*** Opening RECORDED DATA ***

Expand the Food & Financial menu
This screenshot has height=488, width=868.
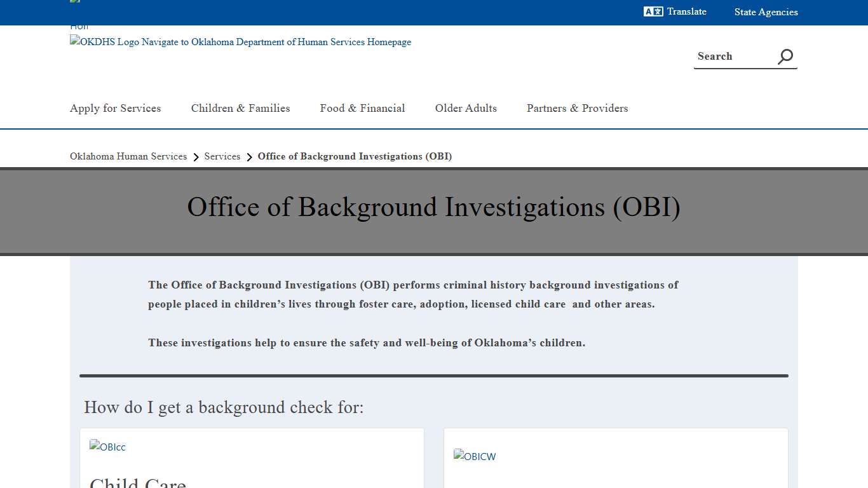[362, 109]
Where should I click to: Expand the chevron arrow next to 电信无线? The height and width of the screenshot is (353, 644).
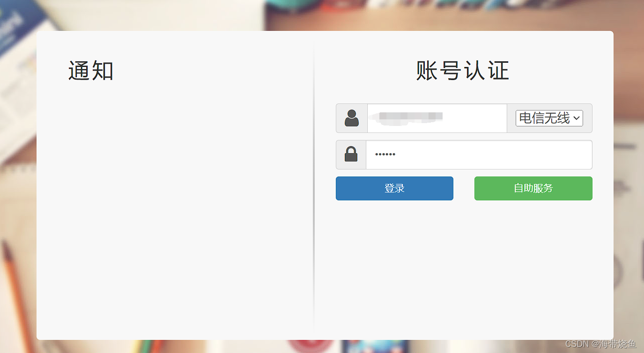[x=577, y=118]
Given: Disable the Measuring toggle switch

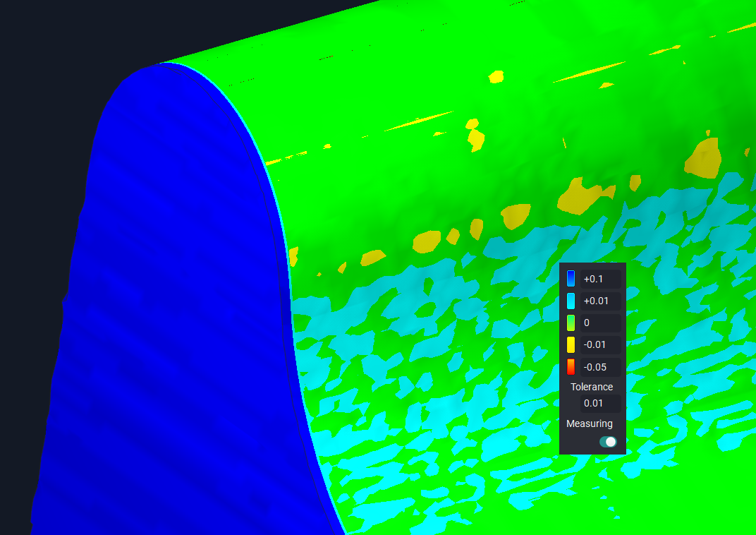Looking at the screenshot, I should tap(608, 441).
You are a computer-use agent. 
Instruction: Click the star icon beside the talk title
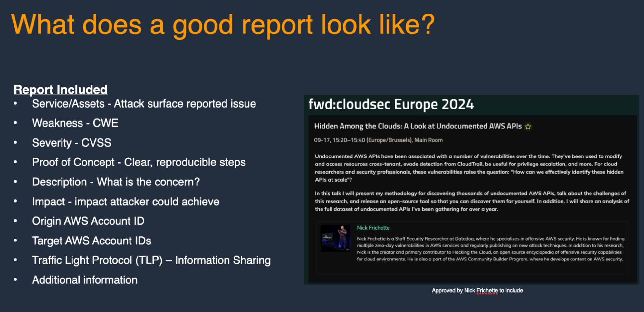528,127
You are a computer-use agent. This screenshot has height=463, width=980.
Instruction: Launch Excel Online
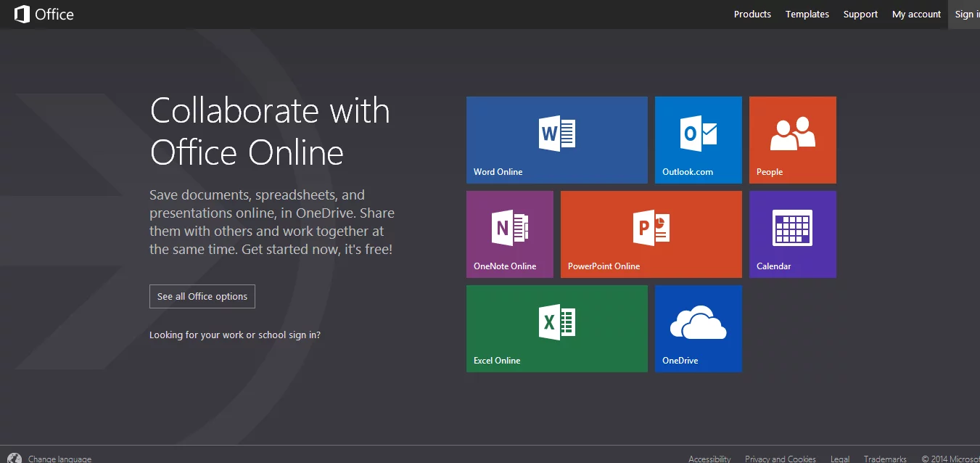pos(556,328)

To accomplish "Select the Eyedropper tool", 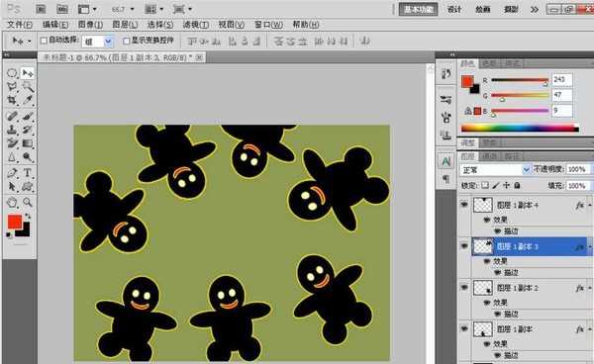I will point(28,100).
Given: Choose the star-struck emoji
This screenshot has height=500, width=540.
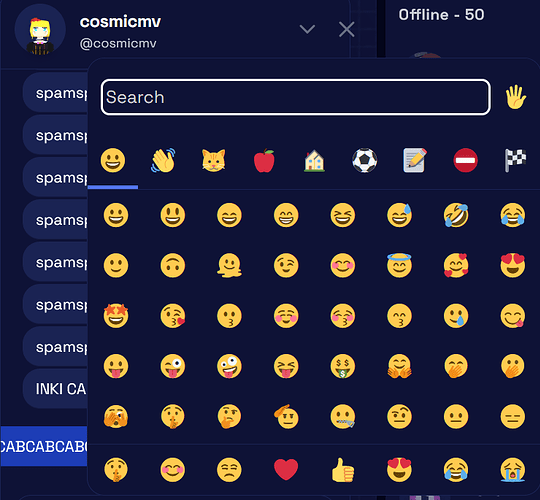Looking at the screenshot, I should point(116,316).
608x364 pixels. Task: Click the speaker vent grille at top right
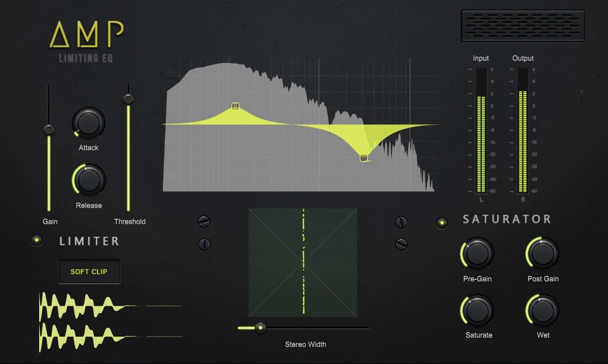(x=522, y=27)
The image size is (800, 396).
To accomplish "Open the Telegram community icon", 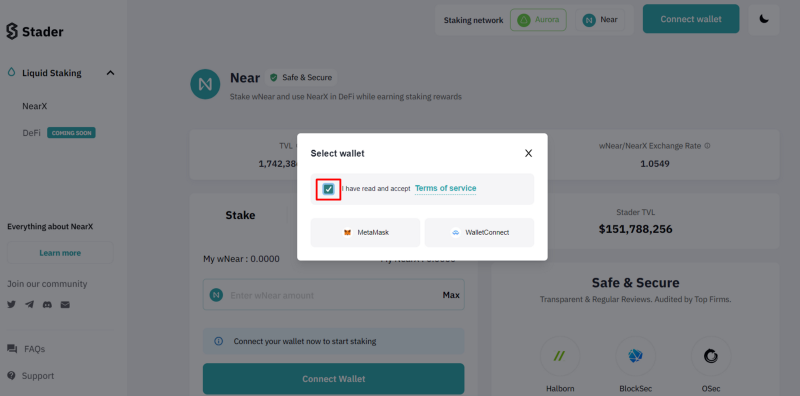I will tap(30, 305).
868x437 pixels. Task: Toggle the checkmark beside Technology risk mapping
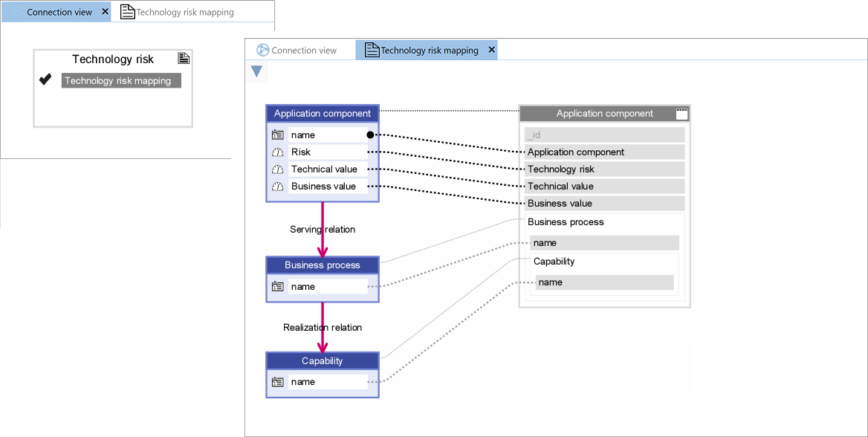(x=45, y=80)
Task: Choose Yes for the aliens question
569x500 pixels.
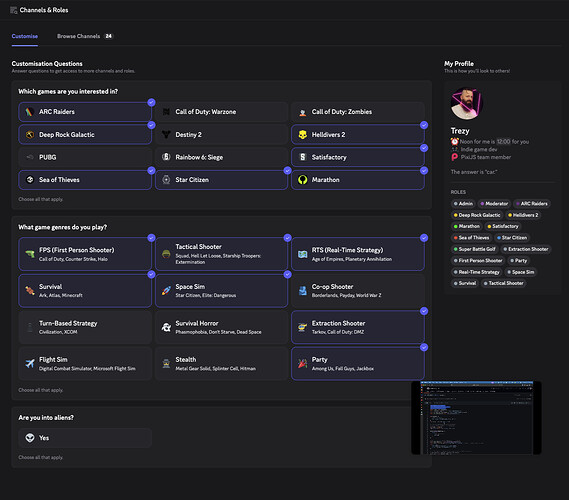Action: [85, 438]

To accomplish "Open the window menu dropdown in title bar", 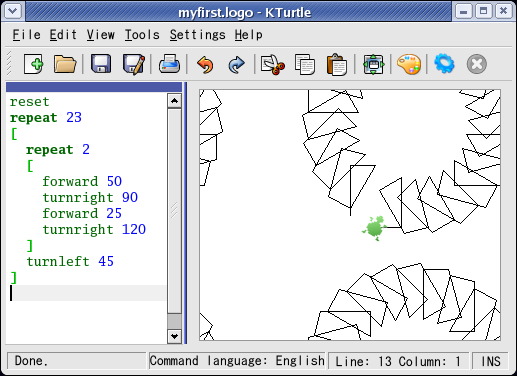I will pos(13,11).
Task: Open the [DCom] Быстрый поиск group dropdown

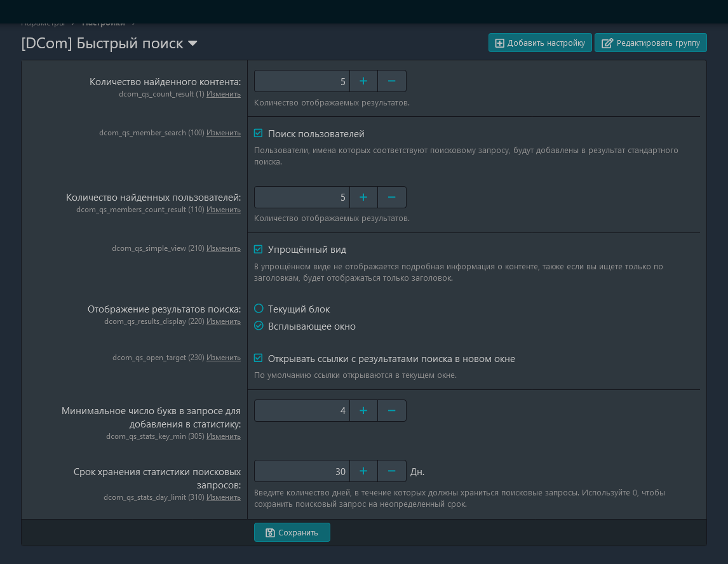Action: click(192, 44)
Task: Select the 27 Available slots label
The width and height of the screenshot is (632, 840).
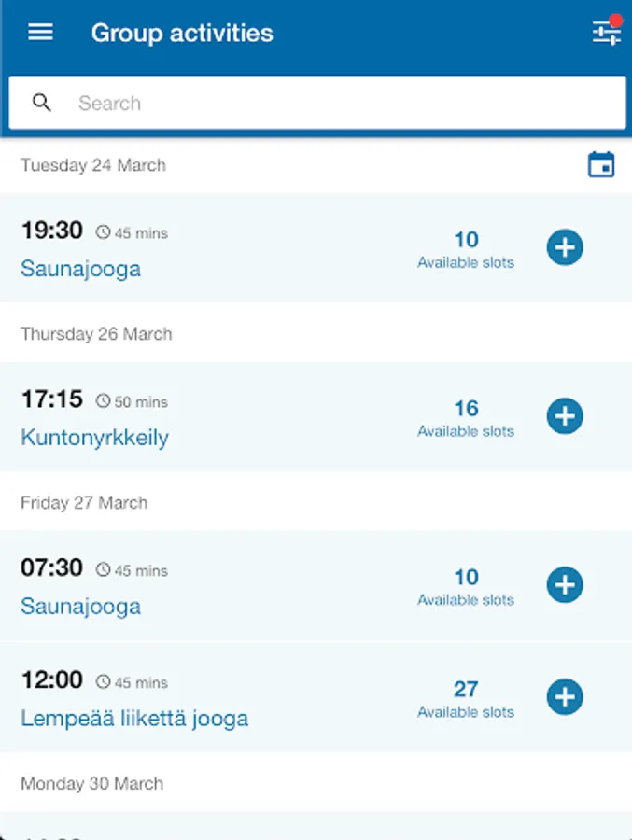Action: [466, 698]
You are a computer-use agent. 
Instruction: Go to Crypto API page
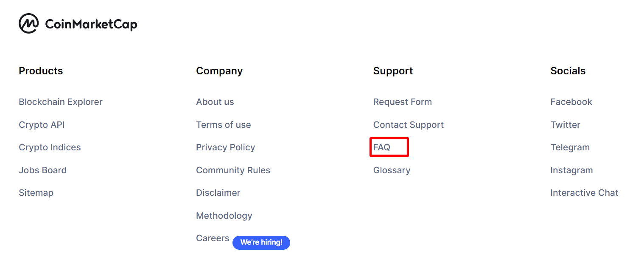(x=42, y=125)
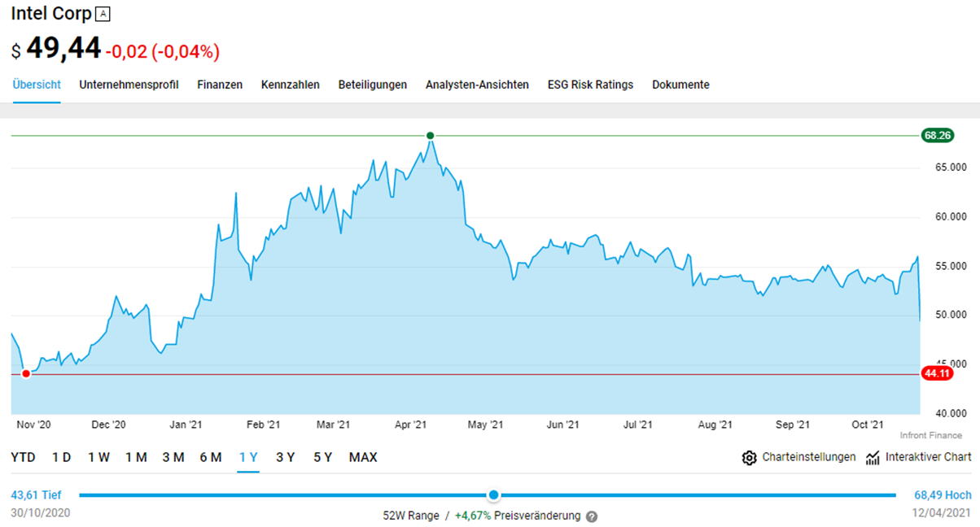Open the Analysten-Ansichten tab
The image size is (980, 527).
point(477,85)
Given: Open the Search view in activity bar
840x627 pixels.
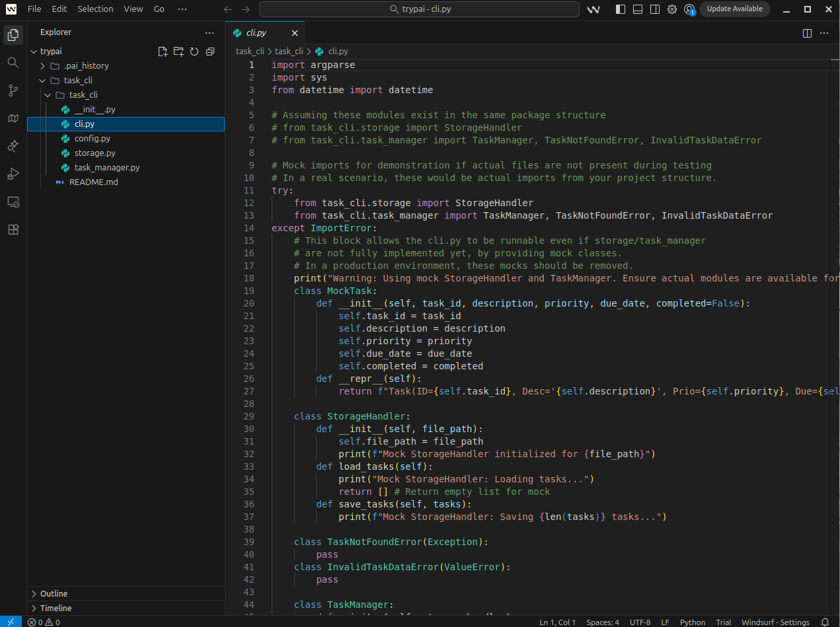Looking at the screenshot, I should [13, 63].
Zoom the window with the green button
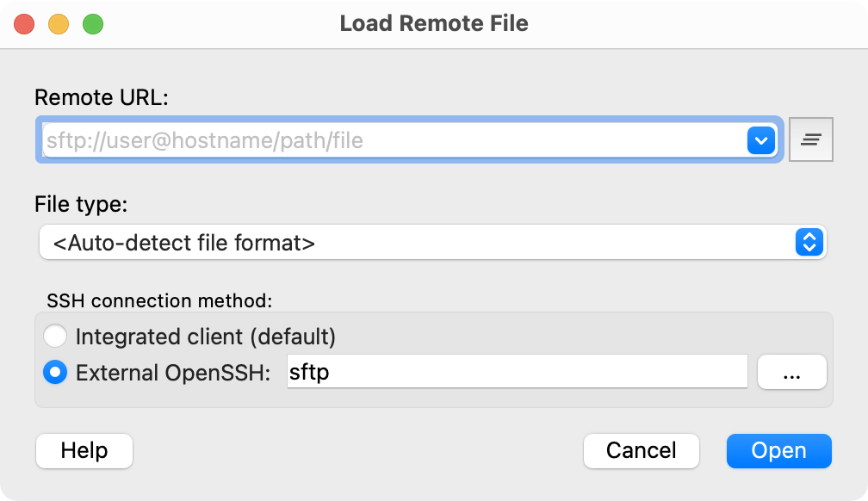 (93, 24)

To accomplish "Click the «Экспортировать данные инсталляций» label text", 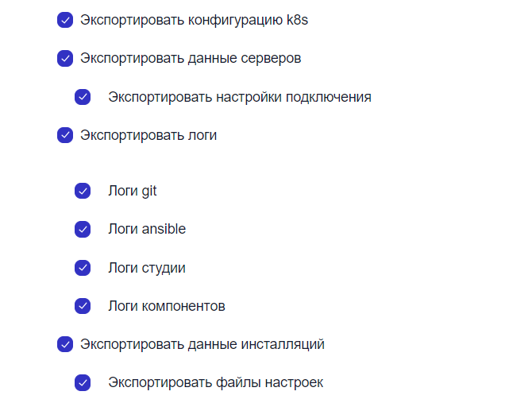I will point(202,344).

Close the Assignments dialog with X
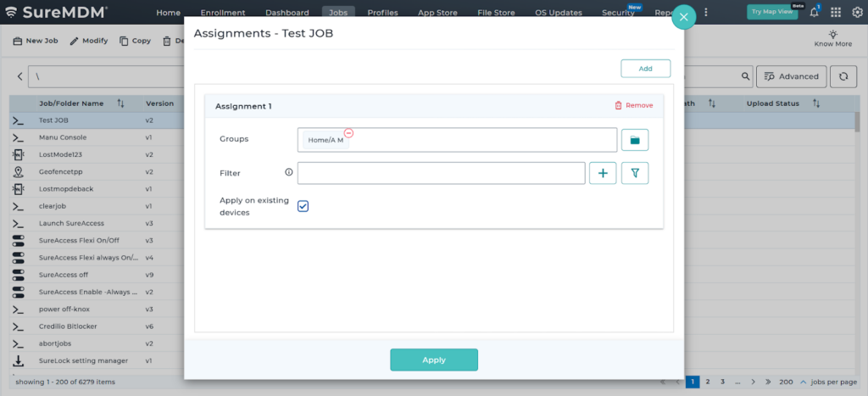pyautogui.click(x=683, y=17)
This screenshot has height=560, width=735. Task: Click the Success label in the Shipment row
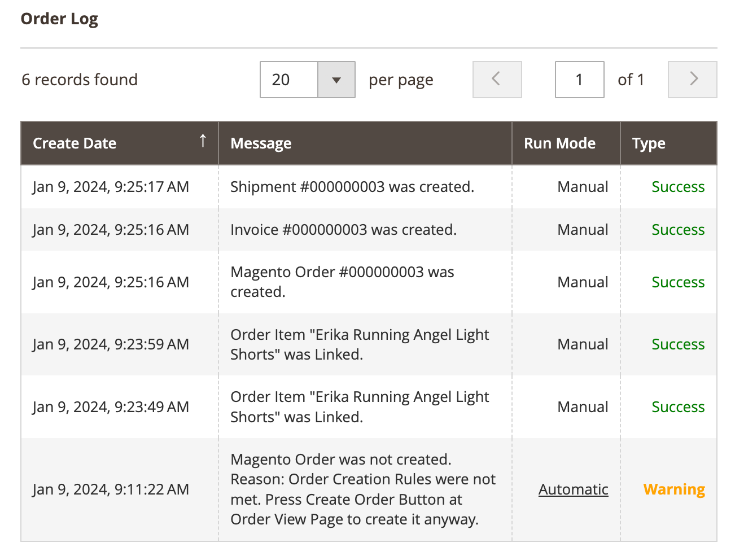(678, 187)
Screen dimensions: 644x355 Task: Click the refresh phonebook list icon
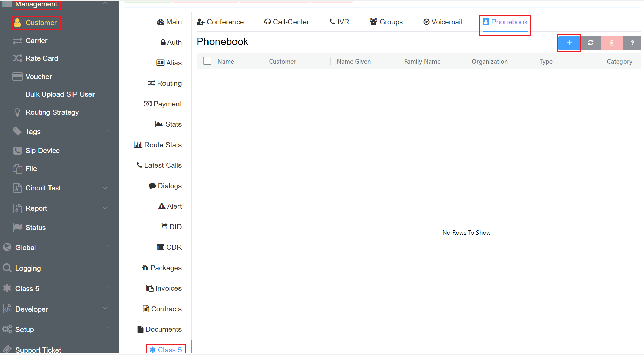(591, 43)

*** Closing RECORDED DATA ***

PROBLEM REQUIREMENTS: Your response should consist solely of the lines from the line with "This screenshot has height=560, width=735." through the last line of the entries above, printed exactly and without pictures.

YOUR RESPONSE:
This screenshot has height=560, width=735. Task: Click the Success label in the Shipment row
(678, 187)
Screen dimensions: 644x355 Task: Click the refresh phonebook list icon
(591, 43)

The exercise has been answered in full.